Given the potential for the use of corporate directors to help criminals disguise their ownership of companies should they be banned as proposed by the Government?
It is currently possible to appoint a company or similar corporate body that has its own legal identity as a director of another company. As partnerships and trusts do not have their own legal identity they, however, cannot be appointed as directors. The corporate body can be a company incorporated in the United Kingdom or anywhere else in the world.
The roles and responsibilities of a corporate director are exactly the same as for individual directors.
Even if you appoint a corporate director you must also have at least one individual director as required by the Companies Act 2006. A company can have as many directors, individual or corporate, as wanted in addition to the mandatory individual director.
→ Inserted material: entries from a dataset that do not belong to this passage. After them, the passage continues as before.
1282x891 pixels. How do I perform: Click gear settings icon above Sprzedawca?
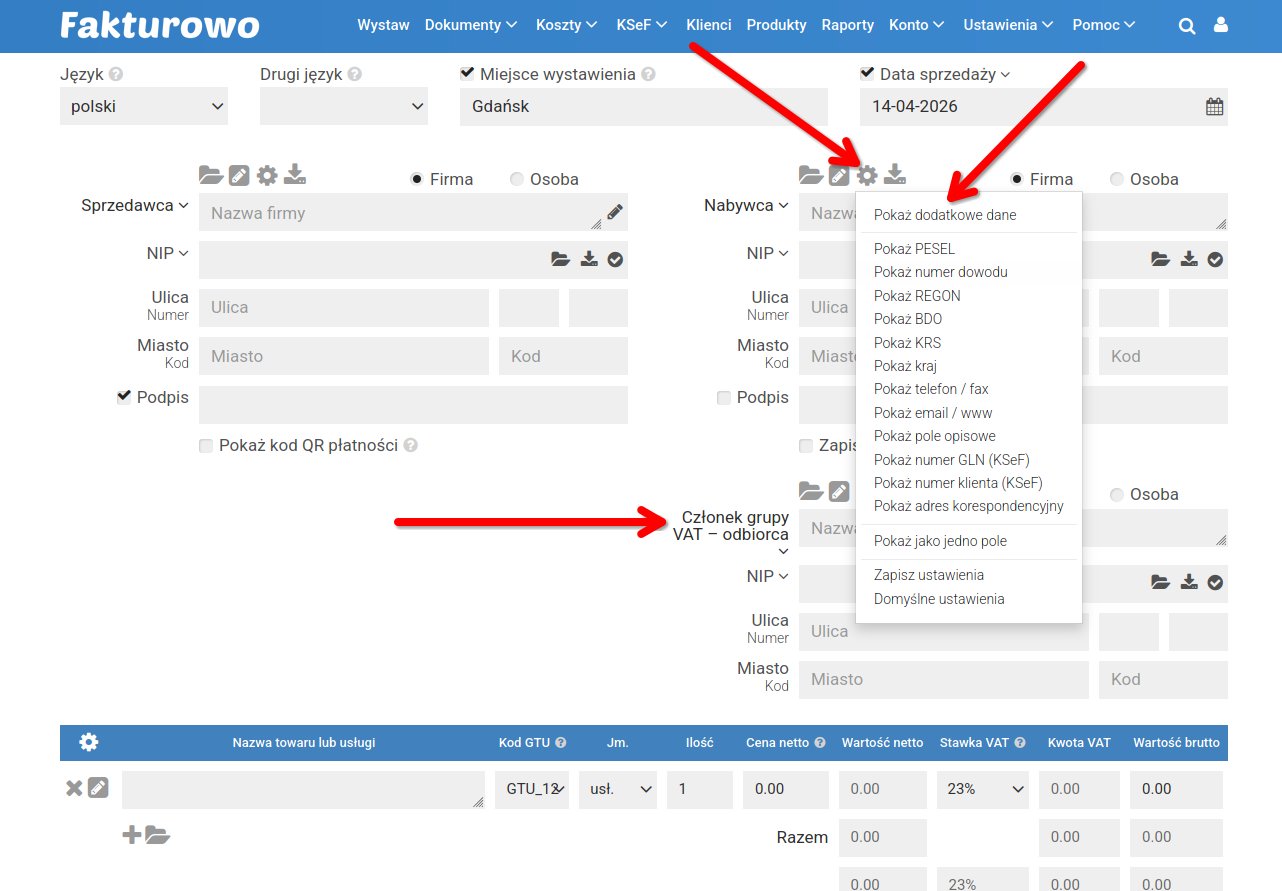[x=266, y=175]
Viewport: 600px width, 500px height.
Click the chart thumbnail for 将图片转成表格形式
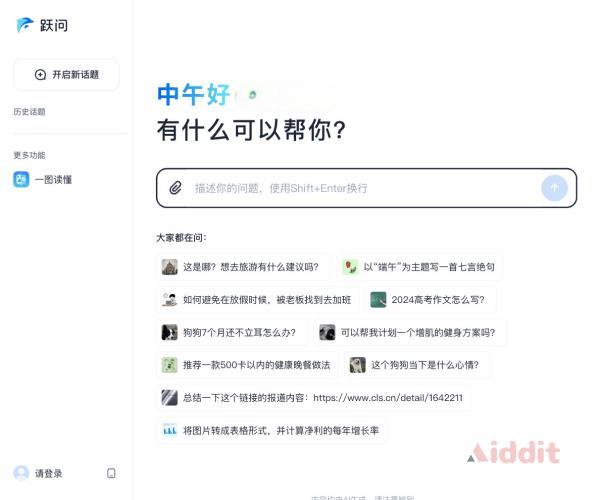click(x=170, y=430)
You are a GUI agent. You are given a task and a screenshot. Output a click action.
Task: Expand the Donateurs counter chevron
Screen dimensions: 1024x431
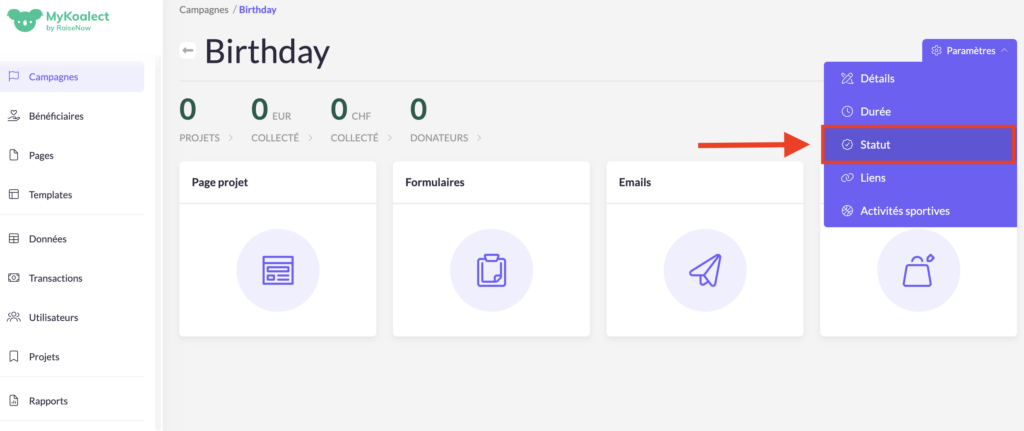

Directors can be changed at any time.
If you are appointing a corporate director you will need to let Companies House have the following information about the company/corporate entity:
- registered or principal office address;
- country of registration and registration number;
- name of the person acting completing the application for the corporate director;
- if the corporate director is an EEA organisation or not; and
- if a non EEA corporate director the legal form and governing law.
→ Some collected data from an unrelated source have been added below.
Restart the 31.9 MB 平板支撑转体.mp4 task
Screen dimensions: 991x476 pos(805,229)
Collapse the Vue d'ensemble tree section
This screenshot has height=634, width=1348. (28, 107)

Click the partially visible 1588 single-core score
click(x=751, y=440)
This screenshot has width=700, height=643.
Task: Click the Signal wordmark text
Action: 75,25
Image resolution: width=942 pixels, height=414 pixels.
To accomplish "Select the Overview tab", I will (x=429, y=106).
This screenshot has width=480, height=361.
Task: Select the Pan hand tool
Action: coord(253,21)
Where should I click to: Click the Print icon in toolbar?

This is done by completing form AP02. If you need to inform Companies House of any changes to the above you should use form CH02. When a corporate director appointment ends you should use the same form TM01 as for individual directors.In addition corporate company secretaries can be appointed where a company chooses. Just as for directors there are a number of different forms that you will need to use to inform Companies House of any changes to your corporate company secretary. Specifically they are:
- form AP04 for appointments;
- form CH04 for reportable changes; and
- form TM02 for terminations.
You should report all corporate officer appointments, changes to details and terminations to Companies House within 14 days of the changes being made.There are a number of reasons why corporate directors and secretaries are appointed some of which are legitimate and others not so. The legitimate reasons include:
- To ring fence the liabilities of being a director to the company acting as corporate director rather than the individual. In the Holland v Revenue and Customs & Another (2010) UKSC 51 case the Supreme Court held that the directors of a corporate director were not liable to the underlying company for the actions of that corporate director provided the directors of the corporate director had acted correctly in relation to the corporate director’s actions.
- A holding company being a corporate director of its subsidiaries so that it can maintain control over those subsidiaries. It also allows the holding company to appoint different officers of the holding company to attend, and act for it at, board and other meetings.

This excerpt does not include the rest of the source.